MY GOD! She was pressing herself down . . .
She was going to . . .
OH . . . MY . . . GOD . . . THAT . . . FELT . . . SO . . . GOOD !!
I have to admit, losing my virginity woke me up. I sobered up and my cock stayed at attention long enough for Janet to have a climax too. Then to my delight, I found that the infatuation between us was mutual and Janet was as ecstatic about making love as I was. Both of us were tired, but completely elated at the same time. After that first time, sleep didn't seem important, getting to know Janet and her delightful body was. In fact it was hours before our desires were somewhat satisfied. That's when we gave in to exhaustion and fell asleep in each other's arms.
Neither of us made it to work the next morning. In fact we never even left her small house for two full days. We might not have made it then, but halfway through the third night, it suddenly dawned on us that we weren't using any form of protection.
We dragged ourselves to work the next morning and during the day I visited a pharmacy. That night we tried condoms, however after about thirty seconds, we decided that 'bareback' felt a lot better. In fact Janet insisted that I pull out so she could strip off that offending bit of latex before she'd let me continue.
We gave the other forty seven condoms in the box to Sam and Janet went to see her doctor about going on the pill, he just laughed when she explained what had happened with us. When he gave her a prescription for the pill and a 'morning after' pill, he warned her that she might be too late.
Eight weeks later, we decided that the kid was going to need both parents living in one place. Yeah, your right and so was her doctor. In fact, he's certain that I got her pregnant during those first few days. So, I sold my condo, we paid off what was left of her mortgage, and I moved in with my lovely woman.
Now don't get me wrong, we aren't married and we aren't about to get married. Both of us have friends who are married and friends who are living together, the ones who aren't married are the ones who are getting along well. It seems almost as if that piece of paper makes many people feel that they 'own' the other person. Janet and I prefer to say we're partners and try not to get into that old argument about who wears the pants in the family.
I do kid her that she not only collected poetry, she wanted the poet in her collection as well. She replies that she isn't sure about me, but she did want a sample of my genes. She seems to have her mind made up to the fact that she and I might have the perfect combination of genes to produce a literary giant. I just laugh and tell her that the kid will be whatever he wants and she agrees with a smile, but insists that I have the gender wrong.
Truthfully, both of us are just pleased that we met and that there is going to be a kid. We owe fate and circumstance a huge debt for getting us together.

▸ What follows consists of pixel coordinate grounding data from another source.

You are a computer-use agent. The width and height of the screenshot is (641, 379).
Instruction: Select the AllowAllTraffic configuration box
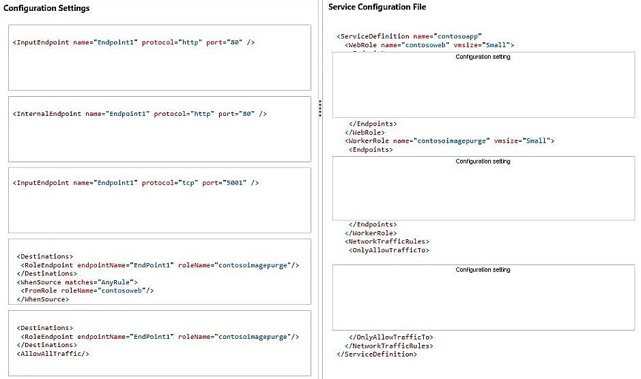coord(160,343)
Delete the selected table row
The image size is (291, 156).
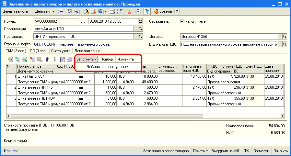pyautogui.click(x=32, y=59)
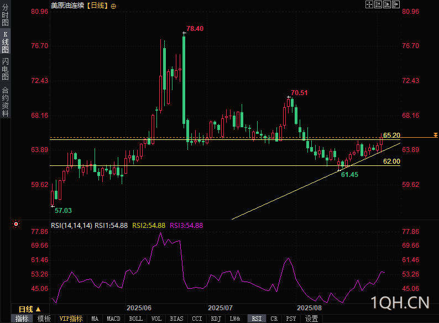Screen dimensions: 439x323
Task: Click the circled plus icon next to 日线 title
Action: click(114, 6)
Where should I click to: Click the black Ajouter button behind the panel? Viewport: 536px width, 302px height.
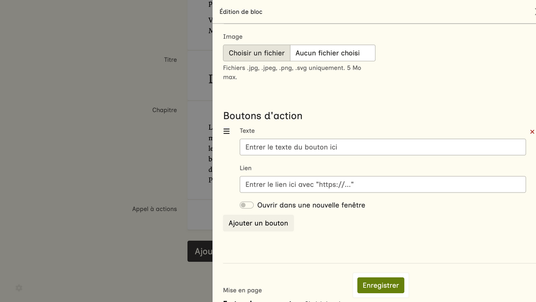click(x=201, y=251)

Which brings me back to the 'Purple Martin', the pub where we met and where Sam works. Things have changed a bit there in the last few months, but really not all that much. The pub has had a change of ownership and it's been cleaned up a bit. The combination seems to have drawn in a few more regulars, but Sam is still working there.

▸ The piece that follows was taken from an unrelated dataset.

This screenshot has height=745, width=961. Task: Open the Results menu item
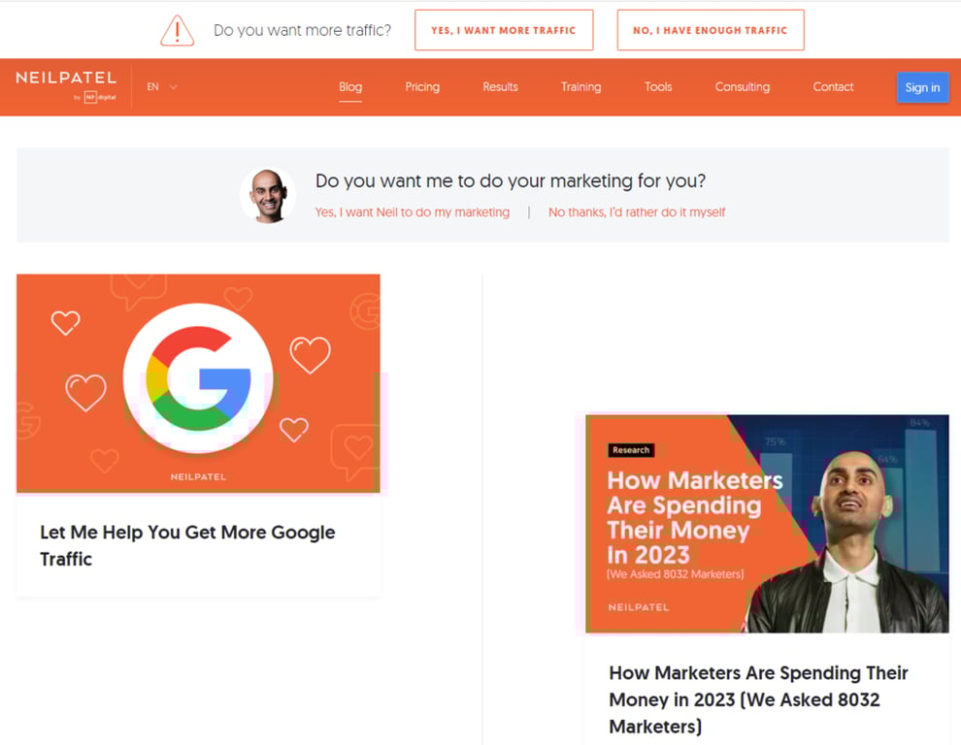tap(500, 86)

I spend even more time there in the evenings now and Janet often drops down for a while ass well. It's just to keep me company though, and she likes to visit with some of the regulars, but since she's pregnant she doesn't drink anything alcoholic at all.
Why do we go down there? Well, you see, the owner was going to close the place, but I'm a sentimental sort, that place is where I met the woman I love. So I bought the pub, but only on the condition that Sam stay on and run the place. What the hell, you could say that blood is thicker than beer and he is Janet's cousin.
Now it's almost eight and Sam will have a beer waiting for me, so if you'll excuse me, I have to go.
The End
PS: Another reason for buying the 'Purple Martin' is the fact that I'm so well entertained by the stories that get told to me by the regular patrons as I sit there sipping my beer. Actually Janet has been encouraging me to write a few short stories based on the better tales that I've been told and I'll be honest and admit that I'm considering it. When and if I do, you'll find them posted here. They won't be hard to discover, I'll post them as "Purple Martin Tales" so they'll be easy to recognise.